Quando finalmente ottenni di poter frequentare l’Istituto d’Arte fra le varie opzioni scelsi tessitura: fotografia sarebbe stata la mia prima scelta, ma era troppo frequentata e caotica.

Io: Da molti anni collabori con la Fondazione Lisio. Di cosa ti occupi e in cosa consiste il tuo lavoro?
EB: Sono arrivata alla Fondazione in veste di allieva, nel 1993. Dopo un anno se ne andò la persona che mi aveva insegnato – un francese di nome Thierry Favre – e mi venne chiesto di seguire un’artista tessile statunitense che voleva tessere del velluto. Conoscevo sia la tecnica del velluto che l’inglese e mi trovai ad essere la persona giusta al momento giusto!
Il mio maestro oltre ad insegnare era anche il tecnico ed uno dei tessitori, così mi trovai coinvolta anche in questioni che riguardavano la progettazione dei tessuti e la loro messa in opera.
Qualche anno dopo, in Fondazione, ho approfondito le tecniche storiche ed ho studiato l’analisi e catalogazione dei tessuti antichi, sotto la guida di Roberta Orsi Landini, una storica del tessuto di grande spessore.
Faccio molte cose disparate, dal seguire gli studenti a progettare, e a volte scrivo anche per la rivista pubblicata dalla Fondazione, Jacquard e per convegni a cui prendo parte. Il più recente è stato sui tessuti a tavolette del Museo Stibbert di Firenze.

Io: Quale aspetto del tuo lavoro ti gratifica o ti appassiona maggiormente e perché?
EB: Mi piace il fatto che posso spaziare, non potrei fare disegni al CAD per 40 ore la settimana, come fanno alcuni dei miei allievi o insegnare a ripetizione, sarebbe usurante e poco stimolante: mi piace cambiare.
Io: Sei tra i fondatori dell’associazione Coordinamento Tessitori. Mi racconti che cos’è, come è nata e quali sono le sue attività?
EB: Negli anni ‘80-’90 un gruppo di tessitori artigiani si collegarono tramite l’invio di lettere circolari, delle specie di notiziari ciclostilati. Una di loro era un’amica d’infanzia e compagna di scuola all’Istituto d’Arte. Mi mandò una delle loro lettere di collegamento e risposi. Qualche anno dopo decidemmo di darci una veste più istituzionale e così dalla fine del 2002 siamo un’associazione: potemmo raccogliere delle quote e pagare una tipografia per stampare un notiziario. Poi è arrivato un sito web e nel 2006 ho iniziato ad organizzare, assieme all’associazione, Feltrosa, il meeting dei feltrai.
Io: E poi c’è il tuo lavoro di artista. Quando hai iniziato a sperimentare le fibre come medium artistico?
EB: Ho iniziato verso la fine degli anni ‘90. In un viaggio in Polonia ero rimasta affascinata dell’uso di tecniche tessili, quali l’uncinetto, in opere d’arte visiva. Ho studiato arti visive al DAMS a Bologna, anche quello era il mio mondo. Ho semplicemente unito due interessi.

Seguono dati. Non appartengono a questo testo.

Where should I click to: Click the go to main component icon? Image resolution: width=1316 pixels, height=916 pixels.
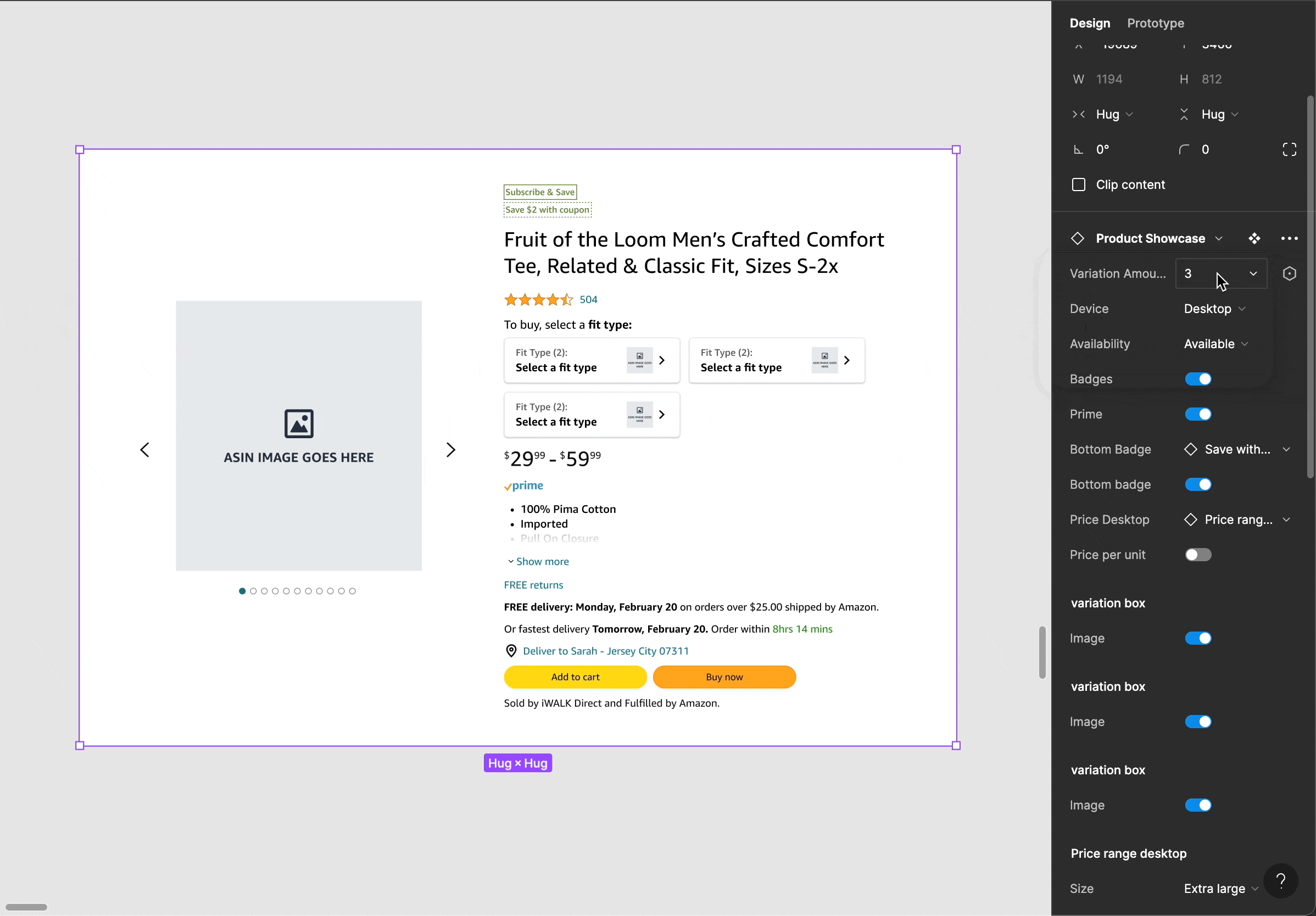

Lana, pittura acrilica, colla | Infeltrimento ad acqua, pittura
foto Daniel V. Kevorkian
Io: Quali sono le tecniche che prediligi?
EB: Ho provato varie tecniche ma quelle che conosco meglio sono il feltro e la tessitura operata: uso quelle. Ho deciso così per non essere troppo dispersiva. Ho fatto un po’ di macramé, intreccio a lacci, tessitura a tavolette, ma non ho il tempo per approfondire tutto, se voglio posso usarle, ma non in modo esclusivo.

Cotone, ferri da telaio, pietre votive africane | Tessitura con telaio a strascico dell’Africa Occidentale, assemblaggio
Io: Quali sono e come scegli i materiali che utilizzi per i tuoi lavori?
EB: Uso filati di diversa natura e consistenza per i progetti a telaio: i telai Jacquard della Fondazione Lisio, che ho usato in alcuni lavori, montano orditi in seta. In trama metto quello che di volta in volta mi serve per il progetto che ho in mente: ho usato filato metallico d’argento, ma anche acrilico o ciniglie di seta.
Io: Quali sono le tue fonti di ispirazione per la realizzazione di un’opera?
EB: A volte il tema deriva da un bando di concorso a cui decido di prender parte, quella che elaboro è la mia interpretazione. È accaduto in diverse occasioni: il tema proposto lo studio – a volte addirittura sui libri, ad esempio quando partecipai ad una mostra sulla mummia del Similaun – e piano piano arrivo alla forma che voglio dare al mio elaborato. Anni fa, dopo un viaggio studio in Ghana, usai per diverso tempo il telaio a strascico dell’Africa Occidentale, un telaio che permette di tessere strisce strette. Quelle strisce le unii a barre di ferro e cornici arrugginite per una piccola serie di lavori.
Un’altra serie riguarda i motivi decorativi classici, è un lavoro in divenire perché per realizzarlo ho bisogno di un telaio della Fondazione Lisio che spesso è impegnato.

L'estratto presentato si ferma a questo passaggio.